> **Your assignment**
Return the material exactly. Every line must stay as it is.

> **Provided information**
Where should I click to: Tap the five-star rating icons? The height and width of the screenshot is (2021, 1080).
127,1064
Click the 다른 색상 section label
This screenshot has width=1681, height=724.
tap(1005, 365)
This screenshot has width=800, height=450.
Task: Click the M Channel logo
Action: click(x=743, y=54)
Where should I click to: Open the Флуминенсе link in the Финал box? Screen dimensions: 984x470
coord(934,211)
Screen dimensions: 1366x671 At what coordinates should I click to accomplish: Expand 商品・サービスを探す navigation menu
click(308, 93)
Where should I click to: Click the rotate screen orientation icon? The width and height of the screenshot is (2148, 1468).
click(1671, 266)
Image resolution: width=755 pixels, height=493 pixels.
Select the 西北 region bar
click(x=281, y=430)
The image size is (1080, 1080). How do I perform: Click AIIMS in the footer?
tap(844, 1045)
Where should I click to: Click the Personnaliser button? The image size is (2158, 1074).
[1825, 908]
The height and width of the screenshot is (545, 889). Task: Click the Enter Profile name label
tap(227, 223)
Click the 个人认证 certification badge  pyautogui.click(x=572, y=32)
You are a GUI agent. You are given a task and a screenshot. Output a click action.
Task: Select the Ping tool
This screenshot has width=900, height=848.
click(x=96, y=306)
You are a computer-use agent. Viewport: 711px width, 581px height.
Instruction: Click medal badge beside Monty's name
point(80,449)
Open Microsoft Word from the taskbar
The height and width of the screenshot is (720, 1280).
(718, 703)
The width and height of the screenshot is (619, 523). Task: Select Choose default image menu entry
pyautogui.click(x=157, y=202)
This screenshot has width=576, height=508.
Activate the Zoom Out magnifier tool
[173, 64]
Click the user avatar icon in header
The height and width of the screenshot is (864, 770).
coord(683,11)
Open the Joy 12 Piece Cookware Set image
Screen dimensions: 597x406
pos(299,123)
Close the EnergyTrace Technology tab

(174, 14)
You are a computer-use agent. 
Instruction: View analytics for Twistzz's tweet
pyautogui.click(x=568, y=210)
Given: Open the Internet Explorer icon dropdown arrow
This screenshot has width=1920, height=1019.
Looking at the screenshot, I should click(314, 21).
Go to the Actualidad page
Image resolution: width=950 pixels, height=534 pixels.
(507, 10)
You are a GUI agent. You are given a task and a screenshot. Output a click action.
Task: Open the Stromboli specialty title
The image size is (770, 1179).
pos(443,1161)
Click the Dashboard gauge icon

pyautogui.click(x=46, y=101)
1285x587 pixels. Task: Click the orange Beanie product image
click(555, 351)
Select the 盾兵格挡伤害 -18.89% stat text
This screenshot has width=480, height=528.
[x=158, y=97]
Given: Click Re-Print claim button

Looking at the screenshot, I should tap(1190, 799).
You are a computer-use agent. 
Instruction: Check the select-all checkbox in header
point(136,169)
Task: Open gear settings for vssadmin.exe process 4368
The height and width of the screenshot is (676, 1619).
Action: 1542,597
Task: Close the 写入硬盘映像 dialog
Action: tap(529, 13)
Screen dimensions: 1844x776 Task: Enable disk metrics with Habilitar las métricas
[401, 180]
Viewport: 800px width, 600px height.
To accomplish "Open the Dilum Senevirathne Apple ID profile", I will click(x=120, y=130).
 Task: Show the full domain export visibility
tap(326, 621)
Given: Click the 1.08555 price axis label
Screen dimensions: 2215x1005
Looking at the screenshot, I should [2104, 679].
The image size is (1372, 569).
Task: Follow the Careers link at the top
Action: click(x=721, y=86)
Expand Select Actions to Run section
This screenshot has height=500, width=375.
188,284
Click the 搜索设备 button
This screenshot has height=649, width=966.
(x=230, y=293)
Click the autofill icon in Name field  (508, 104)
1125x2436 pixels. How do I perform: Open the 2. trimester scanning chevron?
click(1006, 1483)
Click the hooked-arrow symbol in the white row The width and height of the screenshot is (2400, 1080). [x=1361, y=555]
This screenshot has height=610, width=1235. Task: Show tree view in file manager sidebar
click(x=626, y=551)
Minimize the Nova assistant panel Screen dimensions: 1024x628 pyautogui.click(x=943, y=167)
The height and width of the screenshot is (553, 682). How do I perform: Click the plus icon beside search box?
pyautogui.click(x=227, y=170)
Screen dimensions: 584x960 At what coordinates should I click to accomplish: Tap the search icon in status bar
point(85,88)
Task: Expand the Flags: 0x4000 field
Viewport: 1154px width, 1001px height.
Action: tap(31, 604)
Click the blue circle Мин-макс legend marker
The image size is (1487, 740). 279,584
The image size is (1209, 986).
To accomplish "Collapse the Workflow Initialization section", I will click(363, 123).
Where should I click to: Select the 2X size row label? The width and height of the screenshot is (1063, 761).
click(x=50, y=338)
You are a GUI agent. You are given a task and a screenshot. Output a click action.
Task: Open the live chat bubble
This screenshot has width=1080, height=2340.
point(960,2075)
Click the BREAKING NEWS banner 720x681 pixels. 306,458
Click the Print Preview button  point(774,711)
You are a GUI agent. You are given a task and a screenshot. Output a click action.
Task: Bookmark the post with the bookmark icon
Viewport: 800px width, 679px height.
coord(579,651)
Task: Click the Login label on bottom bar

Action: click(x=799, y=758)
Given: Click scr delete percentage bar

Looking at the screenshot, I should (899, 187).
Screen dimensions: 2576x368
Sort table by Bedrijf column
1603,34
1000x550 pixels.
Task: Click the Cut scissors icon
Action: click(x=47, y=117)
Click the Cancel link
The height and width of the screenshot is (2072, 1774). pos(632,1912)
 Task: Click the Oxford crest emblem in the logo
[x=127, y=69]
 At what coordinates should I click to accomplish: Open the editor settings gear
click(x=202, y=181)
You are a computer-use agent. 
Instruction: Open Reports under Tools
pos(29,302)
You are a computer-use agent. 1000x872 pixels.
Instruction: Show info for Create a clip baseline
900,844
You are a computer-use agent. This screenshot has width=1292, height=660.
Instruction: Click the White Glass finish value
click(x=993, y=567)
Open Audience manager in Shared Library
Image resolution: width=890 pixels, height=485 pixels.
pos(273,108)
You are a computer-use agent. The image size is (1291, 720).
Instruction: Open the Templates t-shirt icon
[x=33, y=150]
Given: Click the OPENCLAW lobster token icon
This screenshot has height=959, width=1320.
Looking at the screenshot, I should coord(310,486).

> **Answer to this exercise**
Where should I click to: Tap the five-star rating icons? The height and width of the screenshot is (2021, 1080).
127,1064
Click the 다른 색상 section label
This screenshot has width=1681, height=724.
tap(1005, 365)
This screenshot has width=800, height=450.
Task: Click the M Channel logo
Action: click(x=743, y=54)
Where should I click to: Open the Флуминенсе link in the Финал box? Screen dimensions: 984x470
coord(934,211)
Screen dimensions: 1366x671 At what coordinates should I click to accomplish: Expand 商品・サービスを探す navigation menu
click(308, 93)
Where should I click to: Click the rotate screen orientation icon? The width and height of the screenshot is (2148, 1468).
click(1671, 266)
Image resolution: width=755 pixels, height=493 pixels.
Select the 西北 region bar
click(x=281, y=430)
The image size is (1080, 1080). How do I perform: Click AIIMS in the footer?
tap(844, 1045)
Where should I click to: Click the Personnaliser button? The image size is (2158, 1074).
[1825, 908]
The height and width of the screenshot is (545, 889). Task: Click the Enter Profile name label
tap(227, 223)
Click the 个人认证 certification badge  pyautogui.click(x=572, y=32)
You are a GUI agent. You are given a task and a screenshot. Output a click action.
Task: Select the Ping tool
This screenshot has width=900, height=848.
click(x=96, y=306)
You are a computer-use agent. Viewport: 711px width, 581px height.
Instruction: Click medal badge beside Monty's name
point(80,449)
Open Microsoft Word from the taskbar
The height and width of the screenshot is (720, 1280).
(718, 703)
The width and height of the screenshot is (619, 523). Task: Select Choose default image menu entry
pyautogui.click(x=157, y=202)
This screenshot has width=576, height=508.
Activate the Zoom Out magnifier tool
[173, 64]
Click the user avatar icon in header
The height and width of the screenshot is (864, 770).
coord(683,11)
Open the Joy 12 Piece Cookware Set image
Screen dimensions: 597x406
pos(299,123)
Close the EnergyTrace Technology tab

(174, 14)
You are a computer-use agent. 
Instruction: View analytics for Twistzz's tweet
pyautogui.click(x=568, y=210)
Given: Open the Internet Explorer icon dropdown arrow
This screenshot has width=1920, height=1019.
Looking at the screenshot, I should click(314, 21).
Go to the Actualidad page
Image resolution: width=950 pixels, height=534 pixels.
(507, 10)
You are a GUI agent. You are given a task and a screenshot. Output a click action.
Task: Open the Stromboli specialty title
The image size is (770, 1179).
pos(443,1161)
Click the Dashboard gauge icon

pyautogui.click(x=46, y=101)
1285x587 pixels. Task: Click the orange Beanie product image
click(555, 351)
Select the 盾兵格挡伤害 -18.89% stat text
This screenshot has width=480, height=528.
[x=158, y=97]
Given: Click Re-Print claim button

Looking at the screenshot, I should tap(1190, 799).
You are a computer-use agent. 
Instruction: Check the select-all checkbox in header
point(136,169)
Task: Open gear settings for vssadmin.exe process 4368
The height and width of the screenshot is (676, 1619).
Action: 1542,597
Task: Close the 写入硬盘映像 dialog
Action: tap(529, 13)
Screen dimensions: 1844x776 Task: Enable disk metrics with Habilitar las métricas
[401, 180]
Viewport: 800px width, 600px height.
To accomplish "Open the Dilum Senevirathne Apple ID profile", I will click(x=120, y=130).
 Task: Show the full domain export visibility
tap(326, 621)
Given: Click the 1.08555 price axis label
Screen dimensions: 2215x1005
Looking at the screenshot, I should [2104, 679].
The image size is (1372, 569).
Task: Follow the Careers link at the top
Action: click(x=721, y=86)
Expand Select Actions to Run section
This screenshot has height=500, width=375.
188,284
Click the 搜索设备 button
This screenshot has height=649, width=966.
(x=230, y=293)
Click the autofill icon in Name field  (508, 104)
1125x2436 pixels. How do I perform: Open the 2. trimester scanning chevron?
click(1006, 1483)
Click the hooked-arrow symbol in the white row The width and height of the screenshot is (2400, 1080). [x=1361, y=555]
This screenshot has height=610, width=1235. Task: Show tree view in file manager sidebar
click(x=626, y=551)
Minimize the Nova assistant panel Screen dimensions: 1024x628 pyautogui.click(x=943, y=167)
The height and width of the screenshot is (553, 682). How do I perform: Click the plus icon beside search box?
pyautogui.click(x=227, y=170)
Screen dimensions: 584x960 At what coordinates should I click to accomplish: Tap the search icon in status bar
point(85,88)
Task: Expand the Flags: 0x4000 field
Viewport: 1154px width, 1001px height.
Action: tap(31, 604)
Click the blue circle Мин-макс legend marker
The image size is (1487, 740). 279,584
The image size is (1209, 986).
To accomplish "Collapse the Workflow Initialization section", I will click(363, 123).
Where should I click to: Select the 2X size row label? The width and height of the screenshot is (1063, 761).
click(x=50, y=338)
You are a GUI agent. You are given a task and a screenshot. Output a click action.
Task: Open the live chat bubble
This screenshot has width=1080, height=2340.
point(960,2075)
Click the BREAKING NEWS banner 720x681 pixels. 306,458
Click the Print Preview button  point(774,711)
You are a GUI agent. You are given a task and a screenshot. Output a click action.
Task: Bookmark the post with the bookmark icon
Viewport: 800px width, 679px height.
coord(579,651)
Task: Click the Login label on bottom bar

Action: click(x=799, y=758)
Given: Click scr delete percentage bar

Looking at the screenshot, I should (899, 187).
Screen dimensions: 2576x368
Sort table by Bedrijf column
1603,34
1000x550 pixels.
Task: Click the Cut scissors icon
Action: click(x=47, y=117)
Click the Cancel link
The height and width of the screenshot is (2072, 1774). pos(632,1912)
 Task: Click the Oxford crest emblem in the logo
[x=127, y=69]
 At what coordinates should I click to accomplish: Open the editor settings gear
click(x=202, y=181)
You are a computer-use agent. 
Instruction: Open Reports under Tools
pos(29,302)
You are a computer-use agent. 1000x872 pixels.
Instruction: Show info for Create a clip baseline
900,844
You are a computer-use agent. This screenshot has width=1292, height=660.
Instruction: Click the White Glass finish value
click(x=993, y=567)
Open Audience manager in Shared Library
Image resolution: width=890 pixels, height=485 pixels.
pos(273,108)
You are a computer-use agent. The image size is (1291, 720).
Instruction: Open the Templates t-shirt icon
[x=33, y=150]
Given: Click the OPENCLAW lobster token icon
This screenshot has height=959, width=1320.
Looking at the screenshot, I should coord(310,486).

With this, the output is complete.